Data records START

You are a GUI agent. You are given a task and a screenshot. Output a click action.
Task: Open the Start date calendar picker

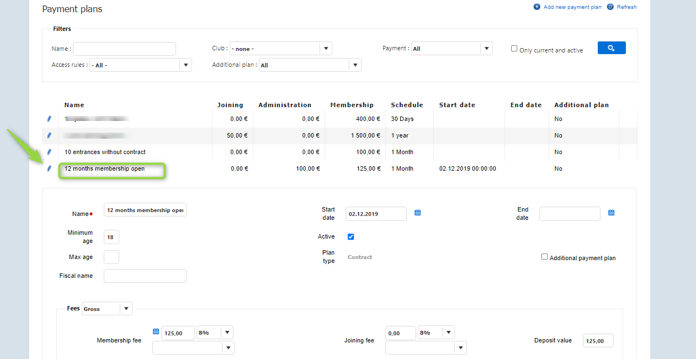point(418,213)
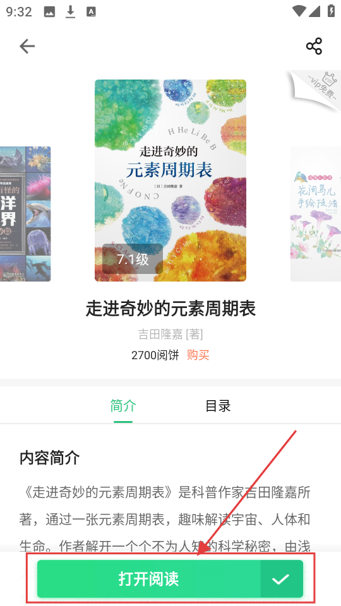
Task: Tap the author name 吉田隆嘉 [著]
Action: click(x=171, y=334)
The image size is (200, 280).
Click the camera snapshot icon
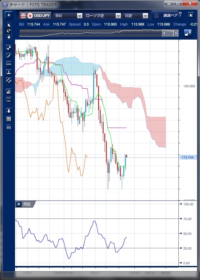9,127
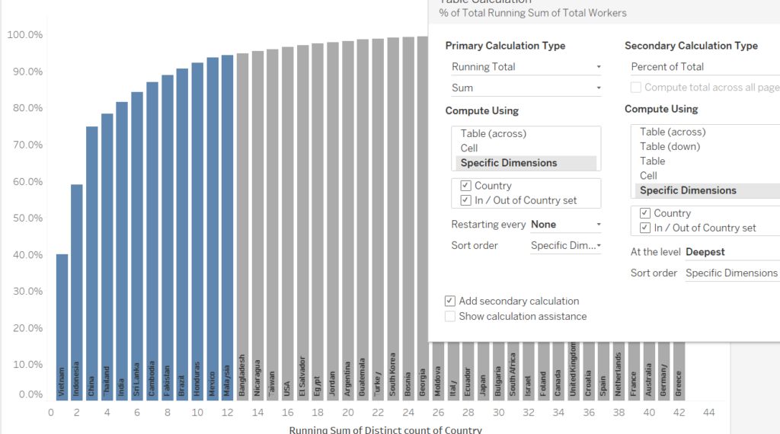The image size is (780, 434).
Task: Select Cell in primary Compute Using list
Action: point(469,148)
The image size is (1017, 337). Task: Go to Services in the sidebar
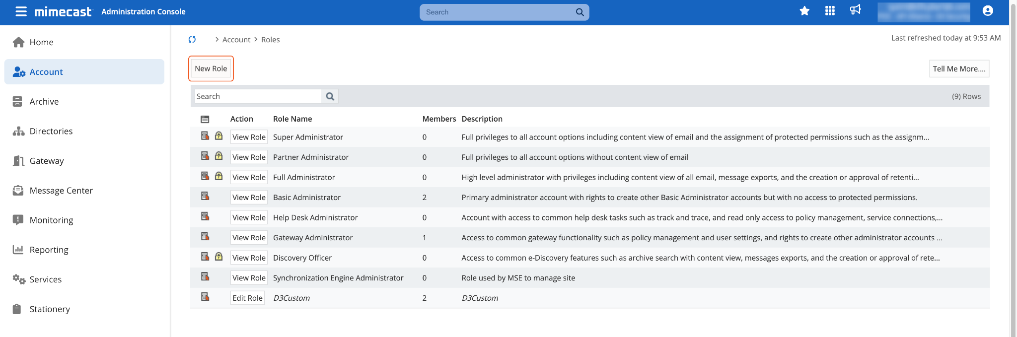46,279
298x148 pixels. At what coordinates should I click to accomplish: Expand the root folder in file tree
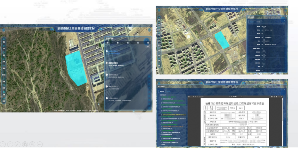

Data records END

_Prompt_. Take the lines from the one that contains "Click the camera snapshot icon" down to the last line of the listing above, both included, and set them down exactly, leaving out pictures.

_Exercise solution_.
Click the camera snapshot icon
9,127
The image size is (780, 434).
Task: Select Cell in primary Compute Using list
Action: point(469,148)
The image size is (1017, 337). Task: Go to Services in the sidebar
46,279
298x148 pixels. At what coordinates should I click to accomplish: Expand the root folder in file tree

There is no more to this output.